Beryl has to be getting up there compared to other hurricanes in the number of tornadoes it produced. Now up to 29 in the Shreveport, LA CWA alone. And cumulatively many others in the Houston, Little Rock, Paducah, and Buffalo CWAs, among others. Not sure what the total is but I would be shocked if it is less than 40, probably more, and there are still surveys ongoing in some areas.
 
I'm curious to know the final count, too. Some tropical systems (and extratropical ones) rack up substantial tornado counts, and others just don't. And there's no simple or pat explanation as to why or why not. (Almost 20 years ago, Ivan set a rather high bar at 118 tornadoes.)
 
The image shows 1-minute, sustained-windspeed estimates of Beryl at landfall in the Windward Islands.

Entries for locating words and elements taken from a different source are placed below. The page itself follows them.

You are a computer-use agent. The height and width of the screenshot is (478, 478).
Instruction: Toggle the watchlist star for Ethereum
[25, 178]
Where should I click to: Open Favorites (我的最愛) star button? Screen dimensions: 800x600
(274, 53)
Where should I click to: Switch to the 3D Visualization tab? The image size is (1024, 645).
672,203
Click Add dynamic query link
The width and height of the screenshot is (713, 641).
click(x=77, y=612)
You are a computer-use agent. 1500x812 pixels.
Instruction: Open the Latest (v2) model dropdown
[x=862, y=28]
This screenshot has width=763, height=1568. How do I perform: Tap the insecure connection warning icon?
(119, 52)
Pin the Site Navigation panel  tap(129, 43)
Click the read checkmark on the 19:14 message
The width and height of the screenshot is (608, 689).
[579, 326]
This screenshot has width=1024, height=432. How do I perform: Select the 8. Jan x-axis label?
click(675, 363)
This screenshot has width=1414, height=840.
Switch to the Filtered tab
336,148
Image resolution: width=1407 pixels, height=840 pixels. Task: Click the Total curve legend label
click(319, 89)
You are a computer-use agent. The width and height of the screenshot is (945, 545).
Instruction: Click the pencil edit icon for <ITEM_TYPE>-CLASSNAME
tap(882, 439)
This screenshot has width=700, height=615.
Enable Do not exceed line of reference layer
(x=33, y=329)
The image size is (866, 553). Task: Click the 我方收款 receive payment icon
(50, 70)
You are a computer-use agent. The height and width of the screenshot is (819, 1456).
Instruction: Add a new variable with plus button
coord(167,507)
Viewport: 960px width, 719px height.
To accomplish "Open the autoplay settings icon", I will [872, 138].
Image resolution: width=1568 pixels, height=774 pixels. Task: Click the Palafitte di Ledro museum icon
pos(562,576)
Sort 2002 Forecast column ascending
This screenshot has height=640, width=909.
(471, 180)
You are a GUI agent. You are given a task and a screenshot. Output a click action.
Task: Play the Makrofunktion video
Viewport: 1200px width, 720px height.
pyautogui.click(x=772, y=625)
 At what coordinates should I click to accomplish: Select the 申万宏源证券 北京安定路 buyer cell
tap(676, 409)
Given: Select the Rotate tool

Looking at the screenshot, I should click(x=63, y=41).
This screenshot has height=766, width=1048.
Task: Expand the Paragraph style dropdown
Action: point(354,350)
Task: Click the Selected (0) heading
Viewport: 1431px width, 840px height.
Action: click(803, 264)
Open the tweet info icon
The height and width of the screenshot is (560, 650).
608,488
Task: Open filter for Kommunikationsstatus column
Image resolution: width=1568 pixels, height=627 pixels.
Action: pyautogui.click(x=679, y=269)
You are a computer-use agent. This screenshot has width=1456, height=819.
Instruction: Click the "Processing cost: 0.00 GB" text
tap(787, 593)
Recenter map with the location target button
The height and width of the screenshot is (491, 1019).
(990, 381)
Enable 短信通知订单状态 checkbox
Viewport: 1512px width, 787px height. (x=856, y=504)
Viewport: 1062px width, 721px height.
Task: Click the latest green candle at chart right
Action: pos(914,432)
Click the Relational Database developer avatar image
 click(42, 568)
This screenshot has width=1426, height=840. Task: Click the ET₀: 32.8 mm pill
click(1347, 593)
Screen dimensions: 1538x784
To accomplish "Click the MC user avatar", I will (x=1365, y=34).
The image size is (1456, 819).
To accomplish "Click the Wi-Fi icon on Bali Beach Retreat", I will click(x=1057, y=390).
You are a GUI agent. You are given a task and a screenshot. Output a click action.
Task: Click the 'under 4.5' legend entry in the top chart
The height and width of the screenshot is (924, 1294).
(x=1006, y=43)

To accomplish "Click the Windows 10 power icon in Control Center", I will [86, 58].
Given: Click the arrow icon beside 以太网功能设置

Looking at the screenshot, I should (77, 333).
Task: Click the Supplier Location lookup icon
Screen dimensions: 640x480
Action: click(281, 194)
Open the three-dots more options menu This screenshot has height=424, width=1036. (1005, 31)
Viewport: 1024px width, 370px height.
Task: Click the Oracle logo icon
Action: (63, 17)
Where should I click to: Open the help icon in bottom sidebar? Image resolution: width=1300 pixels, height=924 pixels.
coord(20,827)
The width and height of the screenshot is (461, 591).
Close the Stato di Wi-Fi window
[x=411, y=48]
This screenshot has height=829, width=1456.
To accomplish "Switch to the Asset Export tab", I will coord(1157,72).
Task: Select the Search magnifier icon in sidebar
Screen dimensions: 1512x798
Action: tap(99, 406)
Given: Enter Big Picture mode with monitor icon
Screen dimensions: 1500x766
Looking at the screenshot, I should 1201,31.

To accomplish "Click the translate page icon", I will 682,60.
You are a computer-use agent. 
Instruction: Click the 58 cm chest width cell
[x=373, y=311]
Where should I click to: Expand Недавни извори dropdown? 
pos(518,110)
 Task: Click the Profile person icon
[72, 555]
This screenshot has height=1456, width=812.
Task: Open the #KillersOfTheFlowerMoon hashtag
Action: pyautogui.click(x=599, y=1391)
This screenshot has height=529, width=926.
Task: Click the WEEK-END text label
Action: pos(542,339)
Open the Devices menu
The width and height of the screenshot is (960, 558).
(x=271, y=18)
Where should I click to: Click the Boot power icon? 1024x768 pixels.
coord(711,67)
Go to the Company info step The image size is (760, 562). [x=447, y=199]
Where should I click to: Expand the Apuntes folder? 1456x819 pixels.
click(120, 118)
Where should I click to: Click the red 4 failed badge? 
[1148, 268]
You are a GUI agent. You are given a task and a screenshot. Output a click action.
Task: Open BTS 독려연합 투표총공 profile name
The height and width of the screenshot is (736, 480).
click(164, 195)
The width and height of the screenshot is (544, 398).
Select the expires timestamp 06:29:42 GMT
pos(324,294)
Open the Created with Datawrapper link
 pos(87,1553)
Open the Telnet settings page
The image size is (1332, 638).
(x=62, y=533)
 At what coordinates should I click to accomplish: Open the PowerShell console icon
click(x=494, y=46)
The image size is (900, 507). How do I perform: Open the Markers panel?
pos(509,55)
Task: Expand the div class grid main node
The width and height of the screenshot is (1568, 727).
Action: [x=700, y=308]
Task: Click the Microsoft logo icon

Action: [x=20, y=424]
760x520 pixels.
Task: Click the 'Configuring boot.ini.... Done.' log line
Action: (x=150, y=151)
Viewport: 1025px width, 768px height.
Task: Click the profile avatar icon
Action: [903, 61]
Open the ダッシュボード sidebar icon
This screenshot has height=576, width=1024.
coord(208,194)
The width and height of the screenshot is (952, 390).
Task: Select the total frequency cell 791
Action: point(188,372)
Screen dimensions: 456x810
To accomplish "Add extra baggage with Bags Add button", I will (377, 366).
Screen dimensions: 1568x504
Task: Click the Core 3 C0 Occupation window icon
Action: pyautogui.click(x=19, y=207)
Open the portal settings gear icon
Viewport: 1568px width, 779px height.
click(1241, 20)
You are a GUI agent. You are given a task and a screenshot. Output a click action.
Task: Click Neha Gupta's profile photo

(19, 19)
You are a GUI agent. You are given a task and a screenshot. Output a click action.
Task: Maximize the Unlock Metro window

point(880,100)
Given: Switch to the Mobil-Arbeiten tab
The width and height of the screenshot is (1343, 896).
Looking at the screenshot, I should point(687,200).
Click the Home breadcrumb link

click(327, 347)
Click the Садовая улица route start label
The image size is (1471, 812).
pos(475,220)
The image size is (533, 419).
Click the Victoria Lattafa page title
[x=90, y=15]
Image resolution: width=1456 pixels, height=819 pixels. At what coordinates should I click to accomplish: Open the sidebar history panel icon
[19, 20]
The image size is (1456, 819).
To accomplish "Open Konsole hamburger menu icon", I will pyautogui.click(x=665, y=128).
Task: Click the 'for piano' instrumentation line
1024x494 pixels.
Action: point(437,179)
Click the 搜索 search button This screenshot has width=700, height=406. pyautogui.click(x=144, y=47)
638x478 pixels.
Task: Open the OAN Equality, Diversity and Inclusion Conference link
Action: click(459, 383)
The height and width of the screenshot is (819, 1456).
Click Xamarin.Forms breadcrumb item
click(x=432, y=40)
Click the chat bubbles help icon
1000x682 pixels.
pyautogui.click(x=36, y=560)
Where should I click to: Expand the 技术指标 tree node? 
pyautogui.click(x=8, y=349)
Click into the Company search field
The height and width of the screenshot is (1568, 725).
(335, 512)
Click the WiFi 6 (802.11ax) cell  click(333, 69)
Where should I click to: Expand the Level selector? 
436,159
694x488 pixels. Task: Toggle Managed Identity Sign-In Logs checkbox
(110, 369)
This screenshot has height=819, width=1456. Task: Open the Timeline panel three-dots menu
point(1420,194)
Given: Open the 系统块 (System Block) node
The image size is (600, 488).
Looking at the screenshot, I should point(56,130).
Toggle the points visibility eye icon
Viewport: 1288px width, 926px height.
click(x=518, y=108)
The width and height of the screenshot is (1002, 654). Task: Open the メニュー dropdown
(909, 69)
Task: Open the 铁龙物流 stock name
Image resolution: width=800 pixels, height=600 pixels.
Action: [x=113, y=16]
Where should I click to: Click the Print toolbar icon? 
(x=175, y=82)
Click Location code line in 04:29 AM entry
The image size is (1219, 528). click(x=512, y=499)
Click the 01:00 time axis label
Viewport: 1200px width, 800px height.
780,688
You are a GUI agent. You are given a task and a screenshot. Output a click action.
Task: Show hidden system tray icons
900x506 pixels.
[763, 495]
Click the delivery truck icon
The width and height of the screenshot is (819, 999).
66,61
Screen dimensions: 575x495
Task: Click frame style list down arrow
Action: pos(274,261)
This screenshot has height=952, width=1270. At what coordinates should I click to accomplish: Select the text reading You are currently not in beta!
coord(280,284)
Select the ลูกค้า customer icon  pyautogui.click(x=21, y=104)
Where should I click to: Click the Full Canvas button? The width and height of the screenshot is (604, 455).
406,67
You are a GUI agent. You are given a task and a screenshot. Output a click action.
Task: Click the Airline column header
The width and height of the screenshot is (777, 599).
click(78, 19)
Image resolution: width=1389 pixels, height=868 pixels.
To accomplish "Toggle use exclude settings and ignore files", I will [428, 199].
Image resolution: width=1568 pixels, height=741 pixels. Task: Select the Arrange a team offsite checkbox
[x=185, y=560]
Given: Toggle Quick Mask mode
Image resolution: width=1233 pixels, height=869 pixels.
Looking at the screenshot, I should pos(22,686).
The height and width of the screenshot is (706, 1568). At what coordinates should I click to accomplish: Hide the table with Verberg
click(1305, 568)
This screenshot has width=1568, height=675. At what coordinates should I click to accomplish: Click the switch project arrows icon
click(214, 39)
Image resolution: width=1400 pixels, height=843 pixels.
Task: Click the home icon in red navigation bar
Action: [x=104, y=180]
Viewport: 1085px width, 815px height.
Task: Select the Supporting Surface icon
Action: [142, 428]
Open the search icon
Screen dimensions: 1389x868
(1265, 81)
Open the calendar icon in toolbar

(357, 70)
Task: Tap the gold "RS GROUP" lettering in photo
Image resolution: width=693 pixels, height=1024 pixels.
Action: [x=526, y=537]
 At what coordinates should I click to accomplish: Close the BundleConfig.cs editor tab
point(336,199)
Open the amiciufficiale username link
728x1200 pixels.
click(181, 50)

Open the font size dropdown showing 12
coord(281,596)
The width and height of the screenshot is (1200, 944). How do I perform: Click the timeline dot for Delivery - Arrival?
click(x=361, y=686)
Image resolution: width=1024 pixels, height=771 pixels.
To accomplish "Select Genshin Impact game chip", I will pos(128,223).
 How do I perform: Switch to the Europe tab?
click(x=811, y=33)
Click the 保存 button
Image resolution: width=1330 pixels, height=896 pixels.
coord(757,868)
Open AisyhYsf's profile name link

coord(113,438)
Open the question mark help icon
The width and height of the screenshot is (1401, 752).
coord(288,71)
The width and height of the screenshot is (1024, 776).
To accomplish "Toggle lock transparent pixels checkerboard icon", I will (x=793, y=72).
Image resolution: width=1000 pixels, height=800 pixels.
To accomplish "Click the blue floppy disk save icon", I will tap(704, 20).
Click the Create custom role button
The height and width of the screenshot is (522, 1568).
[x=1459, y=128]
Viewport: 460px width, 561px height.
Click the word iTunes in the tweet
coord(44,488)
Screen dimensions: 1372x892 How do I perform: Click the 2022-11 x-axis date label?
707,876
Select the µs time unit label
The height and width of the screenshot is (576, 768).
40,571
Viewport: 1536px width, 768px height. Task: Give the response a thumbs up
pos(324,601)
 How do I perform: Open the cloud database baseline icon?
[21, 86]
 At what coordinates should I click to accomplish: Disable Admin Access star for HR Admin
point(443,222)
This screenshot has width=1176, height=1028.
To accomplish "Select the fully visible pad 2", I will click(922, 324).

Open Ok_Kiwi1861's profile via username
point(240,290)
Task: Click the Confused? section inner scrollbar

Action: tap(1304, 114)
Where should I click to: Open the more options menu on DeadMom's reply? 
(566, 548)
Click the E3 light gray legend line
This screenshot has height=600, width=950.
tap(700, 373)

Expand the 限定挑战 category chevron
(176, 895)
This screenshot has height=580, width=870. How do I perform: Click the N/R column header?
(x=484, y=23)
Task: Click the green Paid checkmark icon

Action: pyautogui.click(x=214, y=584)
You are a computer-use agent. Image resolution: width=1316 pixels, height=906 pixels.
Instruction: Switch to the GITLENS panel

Essentially, we see Hurricane Beryl's "footprint" of maximum winds, and the areal distribution of both hurricane & tropical-storm winds.
The point being something that NHC also realizes...size of these fields matters for wind and surge damage potential, not merely cat-numbers.
From a chasing perspective, such a mindset matters when you're trying to get to the eye wall and get photos of the stadium effect inside. Image.jpg
 
Total for tornadoes from Beryl is now up to 65. Not final number yet. We have to wait about 3 months for the finalized reports from each WFO that get sent to NCEI.

Beryl is the 5th most prolific TC tornado producer on record, with the usual caveats about how detection and documentation of tornadoes in general have become much, much better in just the last 30 years alone.
 
...Beryl's EF-3 tornado in Mt Vernon, IN...
If getting an EF-3 from the remnants of a tropical cyclone seemed a bit surprising, strong, and sort of rare... it was.
From what I can tell, and depending on periods of record, the likelihood looks to be somewhere between < 1 % to about 4%.
NWS Paducah says it set the bar for the strongest, July tornado in their county warning area. A real attention-getter, I'd say.
 
Beryl earned a lot of superlatives. But, let's call this "looks can be deceiving," or "how was Beryl perhaps not so amazing?"
In the Norcross' book about Hurricane Andrew, he mentions 8 miles made huge differences as he assessed wind damages in greater Miami.
So on July 2, Fox posted a visible satellite image of top-ranked Beryl. And they pointed out some common facts, including...
* Hurricane-force winds extended outward 40 miles from the center.* I thought about that.
Look at the apparent size of this storm with winds likely over 150mph. Yet, just 40 miles out from the middle, the winds blew only half as fast.
Forty miles out, tropical-storm strength winds ruled, less than 74mph. (Still, I would have to call that one tightly-clenched fist!)